Sono svariate le opere di questo maestro, tutte molto belle, come anche quelle di Vitale da Bologna: la Pinacoteca ospita una belle collezione di “Primitivi” ovvero di quei pittori, secondo una forse infelice definizione di Vasari, che hanno preceduto gli insuperabili maestri, sempre a suo giudizio, Michelangelo e Raffaello.
C’è molto oro nelle rappresentazioni di questi artisti, materiale e colore che io identifico con l’eternità, ma inizia anche a comparire la storia, fatta di emozioni e sentimenti che, probabilmente grazie alla predicazione e concorrenza tra gli ordini mendicanti del tempo – francescani e domenicani – cominciano ad emergere e ad imporsi.
Commozione ed invito all’immedesimazione rendono i personaggi meno ieratici e più umani, d’altronde non è forse san Francesco d’Assisi che “inventa” il presepe ovvero partecipazione attuale, qui ed ora, ad un avvenimento che è passato eppur presente, i cui effetti si dispiegano nell’oggi e chiedono a ciascuno di condividere i medesimi sentimenti dei protagonisti delle sacre rappresentazioni.
In questa ampia sezione c’è un polittico di Giotto, che doveva adornare le stanze del Palazzo apostolico destinato ad accogliere il Pontefice di ritorno dalla cattività avignonese (ma andato distrutto); una delle tre opere firmate (sul gradino del trono della Vergine), mi ha colpito per la figura (poco rassicurante) dell’Arcangelo Michele che sconfigge la Bestia.
C’è anche una curiosa rappresentazione del paradiso e dell’inferno, opera del Maestro dell’Avicenna, probabile miniatura degli affreschi della parete sinistra della cappella Bolognini in San Petronio, dipinti da Giovanni da Modena tra il 1410 e il 1445: come sempre, in questi casi, ad attirare non sono le uniformi schiere di angeli o anziani seduti in trono, ma la figura del diavolo e le rappresentazioni dei vari tormenti infernali che lasciano spazio alle bizzarrie dell’autore.
Poche volte viene rappresentato san Sebastiano, ma in una di queste fa la sua comparsa in una Madonna con il Bambino in trono fra i santi Margherita, Antonio Abate, Giacomo, Bartolomeo, Cristoforo e Sebastiano opera di ignoto pittore bolognese del XV secolo (Pietro di Giovanni Lianori?): siamo ben lontani ancora dalle rappresentazioni del bel giovane in pose plastiche dei secoli successivi, ma sono curiosi i capelli che scendono fino alle spalle, quasi che fosse un nazireo.

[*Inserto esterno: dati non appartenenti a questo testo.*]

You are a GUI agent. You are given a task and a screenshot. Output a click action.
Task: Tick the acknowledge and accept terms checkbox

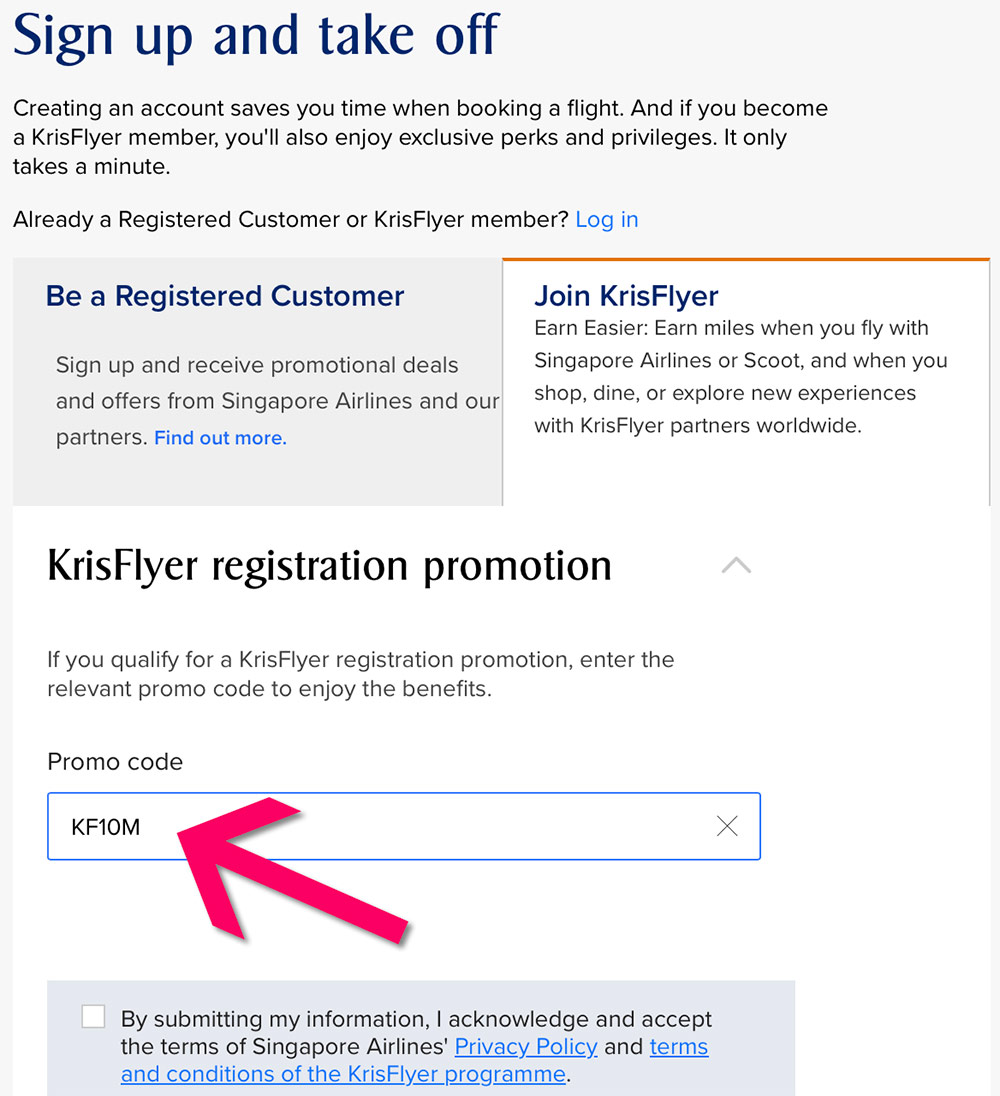93,1017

Un’altra opera che mi ha colpito è un Crocifisso, Croce sagomata col Pellicano, l’Addolorata, San Giovanni e Santa Cristina, di Giovanni Martorelli (attivo tra il 1390 e il1447) per via dei volti deformati e stravolti, quasi grotteschi dei personaggi.
La collezione di Crocifissi della Pinacoteca è notevole ed ogni singola opera è davvero degna di attenzione come quelle di Michele di Matteo e Giovanni di Modena.
Seguono gli affreschi tratti dalla chiesa di Santa Maria di Mezzaratta, opera di vari maestri, da Vitale da Bologna a Jacopo Avanzi.
Venendo al Quattrocento, mi sono gustato una splendida Madonna col Bambino di Cima da Conegliano ed un non meno bellissimo Polittico opera di Antonio e Bartolomeo Vivarini: di quest’opera ho letto che segna il passaggio tra il Gotico internazionale ed il Rinascimento, sia quel che sia, è un’opera davvero molto bella.
A proposito di passaggio tra Gotico e Rinascimento ecco rispuntare san Sebastiano, assieme a san Prospero, opera di Cristoforo di Benedetto: un santo ancora bruttino ma curioso per le tre frecce piantate in linea retta dall’ombelico allo sterno, non proprio credibili anatomicamente parlando.
Un altro san Sebastiano, stavolta di Antonio Maineri, fa bella mostra di sé, vestito di uno strano perizoma mentre una Madonna col Bambino di Marco da Palmezzano attira l’attenzione per la delicatezza dei toni.
Una Madonna tira l’altra ed eccomi di fronte alla Madonna col Bambino in trono, i Santi Agostino, Francesco, Procolo, Monica, Giovanni Battista, Sebastiano, il donatore Felicini e un Angelo musicante (Pala Felicini), opera di Francesco Raibolini detto il Francia, altra opera splendida per la ricchezza dei dettagli dipinti magistralmente.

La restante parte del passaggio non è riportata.